== Records provided ==

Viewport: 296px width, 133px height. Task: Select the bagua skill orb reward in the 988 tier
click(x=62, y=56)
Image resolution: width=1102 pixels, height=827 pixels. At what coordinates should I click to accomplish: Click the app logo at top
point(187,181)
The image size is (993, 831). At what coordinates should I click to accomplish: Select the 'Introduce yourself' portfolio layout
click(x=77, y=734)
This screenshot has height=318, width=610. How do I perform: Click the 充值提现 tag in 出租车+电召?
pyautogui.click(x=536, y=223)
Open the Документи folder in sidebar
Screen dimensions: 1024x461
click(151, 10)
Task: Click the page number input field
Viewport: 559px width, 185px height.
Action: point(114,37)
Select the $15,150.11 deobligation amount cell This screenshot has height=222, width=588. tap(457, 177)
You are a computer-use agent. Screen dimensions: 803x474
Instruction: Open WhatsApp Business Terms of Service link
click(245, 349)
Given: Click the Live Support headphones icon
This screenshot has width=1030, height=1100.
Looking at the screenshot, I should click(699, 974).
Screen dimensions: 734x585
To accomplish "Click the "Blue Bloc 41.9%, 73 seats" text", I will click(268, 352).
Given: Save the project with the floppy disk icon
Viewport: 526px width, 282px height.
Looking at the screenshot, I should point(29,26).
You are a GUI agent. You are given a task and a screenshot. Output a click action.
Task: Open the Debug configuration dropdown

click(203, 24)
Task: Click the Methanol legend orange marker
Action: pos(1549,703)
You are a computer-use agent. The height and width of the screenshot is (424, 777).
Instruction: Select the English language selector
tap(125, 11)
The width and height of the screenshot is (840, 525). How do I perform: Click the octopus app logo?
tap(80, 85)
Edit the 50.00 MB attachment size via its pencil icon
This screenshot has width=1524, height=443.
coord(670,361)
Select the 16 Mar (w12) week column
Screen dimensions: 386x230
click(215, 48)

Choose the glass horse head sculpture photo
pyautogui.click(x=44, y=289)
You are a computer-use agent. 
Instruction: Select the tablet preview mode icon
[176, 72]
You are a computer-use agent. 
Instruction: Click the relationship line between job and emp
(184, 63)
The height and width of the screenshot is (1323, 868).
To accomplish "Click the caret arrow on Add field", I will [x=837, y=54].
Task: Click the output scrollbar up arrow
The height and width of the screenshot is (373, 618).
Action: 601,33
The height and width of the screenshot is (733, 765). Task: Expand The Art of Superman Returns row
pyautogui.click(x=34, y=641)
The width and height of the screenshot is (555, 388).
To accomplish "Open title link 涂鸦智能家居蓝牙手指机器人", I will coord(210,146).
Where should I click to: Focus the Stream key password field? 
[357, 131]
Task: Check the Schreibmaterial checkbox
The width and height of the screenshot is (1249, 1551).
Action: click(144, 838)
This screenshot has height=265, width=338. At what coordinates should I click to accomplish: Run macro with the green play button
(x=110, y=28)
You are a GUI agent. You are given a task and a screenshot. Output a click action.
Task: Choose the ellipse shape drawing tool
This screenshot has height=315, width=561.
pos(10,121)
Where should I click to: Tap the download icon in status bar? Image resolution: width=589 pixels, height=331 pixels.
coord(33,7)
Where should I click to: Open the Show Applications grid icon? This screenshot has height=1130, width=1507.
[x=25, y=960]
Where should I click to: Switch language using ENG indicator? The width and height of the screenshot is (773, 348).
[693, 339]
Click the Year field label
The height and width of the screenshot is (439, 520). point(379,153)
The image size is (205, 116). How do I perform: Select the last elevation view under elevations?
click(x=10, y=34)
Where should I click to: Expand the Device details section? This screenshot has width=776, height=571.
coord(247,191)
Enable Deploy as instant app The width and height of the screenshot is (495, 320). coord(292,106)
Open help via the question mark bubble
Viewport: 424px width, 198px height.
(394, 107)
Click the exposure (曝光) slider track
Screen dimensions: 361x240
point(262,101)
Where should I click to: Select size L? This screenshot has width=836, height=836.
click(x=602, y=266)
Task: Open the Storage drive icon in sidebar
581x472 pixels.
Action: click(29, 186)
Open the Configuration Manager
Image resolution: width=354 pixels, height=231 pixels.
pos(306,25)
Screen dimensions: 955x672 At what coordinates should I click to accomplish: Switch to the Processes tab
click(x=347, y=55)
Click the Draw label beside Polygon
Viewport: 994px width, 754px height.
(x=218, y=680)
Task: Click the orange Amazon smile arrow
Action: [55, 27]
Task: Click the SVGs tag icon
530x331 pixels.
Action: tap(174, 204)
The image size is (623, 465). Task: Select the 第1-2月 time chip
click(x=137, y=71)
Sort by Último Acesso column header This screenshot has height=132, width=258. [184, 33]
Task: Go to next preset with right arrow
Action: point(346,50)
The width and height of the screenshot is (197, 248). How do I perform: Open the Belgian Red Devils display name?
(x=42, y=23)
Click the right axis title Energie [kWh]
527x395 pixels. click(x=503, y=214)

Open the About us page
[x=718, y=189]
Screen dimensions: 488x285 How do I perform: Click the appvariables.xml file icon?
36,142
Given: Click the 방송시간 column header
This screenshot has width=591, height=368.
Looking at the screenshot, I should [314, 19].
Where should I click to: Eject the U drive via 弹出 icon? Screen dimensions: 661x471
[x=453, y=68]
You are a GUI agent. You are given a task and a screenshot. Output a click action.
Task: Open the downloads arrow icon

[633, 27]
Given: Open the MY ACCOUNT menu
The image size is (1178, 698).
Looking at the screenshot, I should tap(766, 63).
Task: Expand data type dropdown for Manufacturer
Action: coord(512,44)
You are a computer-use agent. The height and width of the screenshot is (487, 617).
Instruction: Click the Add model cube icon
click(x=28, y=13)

===

• **Instructions for the task**: Rewrite all of the lines above, changing every "computer-use agent" to "screen-control agent" and leaving the rest untouched.

• **Answer below**:
Viewport: 296px width, 133px height. Task: Select the bagua skill orb reward in the 988 tier
click(x=62, y=56)
Image resolution: width=1102 pixels, height=827 pixels. At what coordinates should I click to accomplish: Click the app logo at top
point(187,181)
The image size is (993, 831). At what coordinates should I click to accomplish: Select the 'Introduce yourself' portfolio layout
click(x=77, y=734)
This screenshot has height=318, width=610. How do I perform: Click the 充值提现 tag in 出租车+电召?
pyautogui.click(x=536, y=223)
Open the Документи folder in sidebar
Screen dimensions: 1024x461
click(151, 10)
Task: Click the page number input field
Viewport: 559px width, 185px height.
Action: point(114,37)
Select the $15,150.11 deobligation amount cell This screenshot has height=222, width=588. tap(457, 177)
You are a screen-control agent. Screen dimensions: 803x474
Instruction: Open WhatsApp Business Terms of Service link
click(245, 349)
Given: Click the Live Support headphones icon
This screenshot has width=1030, height=1100.
Looking at the screenshot, I should click(699, 974).
Screen dimensions: 734x585
To accomplish "Click the "Blue Bloc 41.9%, 73 seats" text", I will click(268, 352).
Given: Save the project with the floppy disk icon
Viewport: 526px width, 282px height.
Looking at the screenshot, I should point(29,26).
You are a GUI agent. You are given a task and a screenshot. Output a click action.
Task: Open the Debug configuration dropdown

click(203, 24)
Task: Click the Methanol legend orange marker
Action: pos(1549,703)
You are a screen-control agent. The height and width of the screenshot is (424, 777).
Instruction: Select the English language selector
tap(125, 11)
The width and height of the screenshot is (840, 525). How do I perform: Click the octopus app logo?
tap(80, 85)
Edit the 50.00 MB attachment size via its pencil icon
This screenshot has width=1524, height=443.
coord(670,361)
Select the 16 Mar (w12) week column
Screen dimensions: 386x230
click(215, 48)

Choose the glass horse head sculpture photo
pyautogui.click(x=44, y=289)
You are a screen-control agent. 
Instruction: Select the tablet preview mode icon
[176, 72]
You are a screen-control agent. 
Instruction: Click the relationship line between job and emp
(184, 63)
The height and width of the screenshot is (1323, 868).
To accomplish "Click the caret arrow on Add field", I will [x=837, y=54].
Task: Click the output scrollbar up arrow
The height and width of the screenshot is (373, 618).
Action: 601,33
The height and width of the screenshot is (733, 765). Task: Expand The Art of Superman Returns row
pyautogui.click(x=34, y=641)
The width and height of the screenshot is (555, 388).
To accomplish "Open title link 涂鸦智能家居蓝牙手指机器人", I will coord(210,146).
Where should I click to: Focus the Stream key password field? 
[357, 131]
Task: Check the Schreibmaterial checkbox
The width and height of the screenshot is (1249, 1551).
Action: click(144, 838)
This screenshot has height=265, width=338. At what coordinates should I click to accomplish: Run macro with the green play button
(x=110, y=28)
You are a GUI agent. You are given a task and a screenshot. Output a click action.
Task: Choose the ellipse shape drawing tool
This screenshot has height=315, width=561.
pos(10,121)
Where should I click to: Tap the download icon in status bar? Image resolution: width=589 pixels, height=331 pixels.
coord(33,7)
Where should I click to: Open the Show Applications grid icon? This screenshot has height=1130, width=1507.
[x=25, y=960]
Where should I click to: Switch language using ENG indicator? The width and height of the screenshot is (773, 348).
[693, 339]
Click the Year field label
The height and width of the screenshot is (439, 520). point(379,153)
The image size is (205, 116). How do I perform: Select the last elevation view under elevations?
click(x=10, y=34)
Where should I click to: Expand the Device details section? This screenshot has width=776, height=571.
coord(247,191)
Enable Deploy as instant app The width and height of the screenshot is (495, 320). coord(292,106)
Open help via the question mark bubble
Viewport: 424px width, 198px height.
(394, 107)
Click the exposure (曝光) slider track
Screen dimensions: 361x240
point(262,101)
Where should I click to: Select size L? This screenshot has width=836, height=836.
click(x=602, y=266)
Task: Open the Storage drive icon in sidebar
581x472 pixels.
Action: click(29, 186)
Open the Configuration Manager
Image resolution: width=354 pixels, height=231 pixels.
pos(306,25)
Screen dimensions: 955x672 At what coordinates should I click to accomplish: Switch to the Processes tab
click(x=347, y=55)
Click the Draw label beside Polygon
Viewport: 994px width, 754px height.
(x=218, y=680)
Task: Click the orange Amazon smile arrow
Action: [55, 27]
Task: Click the SVGs tag icon
530x331 pixels.
Action: tap(174, 204)
The image size is (623, 465). Task: Select the 第1-2月 time chip
click(x=137, y=71)
Sort by Último Acesso column header This screenshot has height=132, width=258. [184, 33]
Task: Go to next preset with right arrow
Action: point(346,50)
The width and height of the screenshot is (197, 248). How do I perform: Open the Belgian Red Devils display name?
(x=42, y=23)
Click the right axis title Energie [kWh]
527x395 pixels. click(x=503, y=214)

Open the About us page
[x=718, y=189]
Screen dimensions: 488x285 How do I perform: Click the appvariables.xml file icon?
36,142
Given: Click the 방송시간 column header
This screenshot has width=591, height=368.
Looking at the screenshot, I should [314, 19].
Where should I click to: Eject the U drive via 弹出 icon? Screen dimensions: 661x471
[x=453, y=68]
You are a GUI agent. You are given a task and a screenshot. Output a click action.
Task: Open the downloads arrow icon

[633, 27]
Given: Open the MY ACCOUNT menu
The image size is (1178, 698).
Looking at the screenshot, I should tap(766, 63).
Task: Expand data type dropdown for Manufacturer
Action: coord(512,44)
You are a screen-control agent. The height and width of the screenshot is (487, 617).
Instruction: Click the Add model cube icon
click(x=28, y=13)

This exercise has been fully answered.